====== Extracted entries ======
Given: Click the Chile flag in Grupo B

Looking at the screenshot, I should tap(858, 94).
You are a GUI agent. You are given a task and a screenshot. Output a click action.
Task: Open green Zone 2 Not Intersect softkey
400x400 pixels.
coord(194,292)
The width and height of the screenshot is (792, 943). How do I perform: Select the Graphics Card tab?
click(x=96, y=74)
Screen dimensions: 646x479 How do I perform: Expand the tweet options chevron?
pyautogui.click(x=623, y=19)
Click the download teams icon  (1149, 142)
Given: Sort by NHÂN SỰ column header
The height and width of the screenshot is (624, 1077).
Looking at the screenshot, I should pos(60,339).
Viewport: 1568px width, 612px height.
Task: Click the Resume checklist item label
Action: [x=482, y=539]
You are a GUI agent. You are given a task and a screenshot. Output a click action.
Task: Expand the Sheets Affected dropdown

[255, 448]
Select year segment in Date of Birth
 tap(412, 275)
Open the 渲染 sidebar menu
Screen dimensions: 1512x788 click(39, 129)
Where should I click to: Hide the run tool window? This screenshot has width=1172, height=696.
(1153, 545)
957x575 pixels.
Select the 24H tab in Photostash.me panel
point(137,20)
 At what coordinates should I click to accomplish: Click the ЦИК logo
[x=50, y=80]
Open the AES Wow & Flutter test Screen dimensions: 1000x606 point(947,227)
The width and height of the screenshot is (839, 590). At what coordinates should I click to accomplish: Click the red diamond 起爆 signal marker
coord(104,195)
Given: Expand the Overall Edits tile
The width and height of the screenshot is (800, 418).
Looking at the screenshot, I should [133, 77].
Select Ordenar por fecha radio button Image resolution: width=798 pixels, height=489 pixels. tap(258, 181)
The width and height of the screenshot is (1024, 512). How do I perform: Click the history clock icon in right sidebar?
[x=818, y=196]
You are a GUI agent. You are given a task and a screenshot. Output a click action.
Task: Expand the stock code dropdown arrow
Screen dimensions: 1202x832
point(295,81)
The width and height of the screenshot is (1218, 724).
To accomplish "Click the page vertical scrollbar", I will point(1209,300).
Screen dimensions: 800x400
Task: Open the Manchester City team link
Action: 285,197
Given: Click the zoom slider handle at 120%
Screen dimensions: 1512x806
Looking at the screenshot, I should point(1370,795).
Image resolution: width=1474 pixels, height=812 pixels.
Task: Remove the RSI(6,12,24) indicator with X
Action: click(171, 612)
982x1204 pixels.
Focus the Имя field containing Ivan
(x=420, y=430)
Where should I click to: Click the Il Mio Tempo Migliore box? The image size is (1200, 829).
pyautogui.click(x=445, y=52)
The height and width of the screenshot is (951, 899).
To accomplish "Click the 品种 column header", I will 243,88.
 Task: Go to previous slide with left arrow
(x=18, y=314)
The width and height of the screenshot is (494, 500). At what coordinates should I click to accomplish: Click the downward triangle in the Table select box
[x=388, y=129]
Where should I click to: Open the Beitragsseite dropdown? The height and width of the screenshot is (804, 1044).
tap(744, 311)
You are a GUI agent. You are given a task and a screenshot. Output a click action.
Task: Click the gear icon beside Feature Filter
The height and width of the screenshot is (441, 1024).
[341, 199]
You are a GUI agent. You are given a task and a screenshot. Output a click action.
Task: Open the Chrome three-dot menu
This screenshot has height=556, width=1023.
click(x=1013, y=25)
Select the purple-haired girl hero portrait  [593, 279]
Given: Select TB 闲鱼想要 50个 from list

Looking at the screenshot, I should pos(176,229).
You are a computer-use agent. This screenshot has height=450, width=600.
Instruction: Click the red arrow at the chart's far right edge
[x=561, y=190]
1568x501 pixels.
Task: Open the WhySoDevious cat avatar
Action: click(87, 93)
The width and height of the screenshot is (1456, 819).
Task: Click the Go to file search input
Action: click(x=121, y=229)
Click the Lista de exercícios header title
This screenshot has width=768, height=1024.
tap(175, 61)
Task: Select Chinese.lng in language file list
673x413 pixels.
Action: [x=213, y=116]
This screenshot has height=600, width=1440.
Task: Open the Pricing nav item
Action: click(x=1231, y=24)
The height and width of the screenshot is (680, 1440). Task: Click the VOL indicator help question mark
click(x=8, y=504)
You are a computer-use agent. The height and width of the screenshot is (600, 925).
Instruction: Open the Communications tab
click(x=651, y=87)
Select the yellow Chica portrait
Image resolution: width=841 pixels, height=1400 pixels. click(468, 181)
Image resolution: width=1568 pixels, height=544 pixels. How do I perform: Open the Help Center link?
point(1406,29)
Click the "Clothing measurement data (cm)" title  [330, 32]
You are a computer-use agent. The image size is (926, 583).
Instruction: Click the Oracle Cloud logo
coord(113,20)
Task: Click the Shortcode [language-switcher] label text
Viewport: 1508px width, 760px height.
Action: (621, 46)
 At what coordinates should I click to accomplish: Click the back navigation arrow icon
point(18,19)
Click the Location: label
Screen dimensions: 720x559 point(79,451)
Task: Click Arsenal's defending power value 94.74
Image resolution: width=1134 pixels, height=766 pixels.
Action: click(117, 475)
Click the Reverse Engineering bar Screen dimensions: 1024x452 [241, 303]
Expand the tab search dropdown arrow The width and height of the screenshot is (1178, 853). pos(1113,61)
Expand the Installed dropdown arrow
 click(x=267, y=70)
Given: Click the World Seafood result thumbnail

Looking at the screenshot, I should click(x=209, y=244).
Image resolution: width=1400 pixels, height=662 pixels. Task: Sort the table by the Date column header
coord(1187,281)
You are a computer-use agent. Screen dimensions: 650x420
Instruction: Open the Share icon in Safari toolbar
======
Exercise details
What lines in the records contain the word "title"? Return each one.

Solution
Click the Lista de exercícios header title
Click the "Clothing measurement data (cm)" title  [330, 32]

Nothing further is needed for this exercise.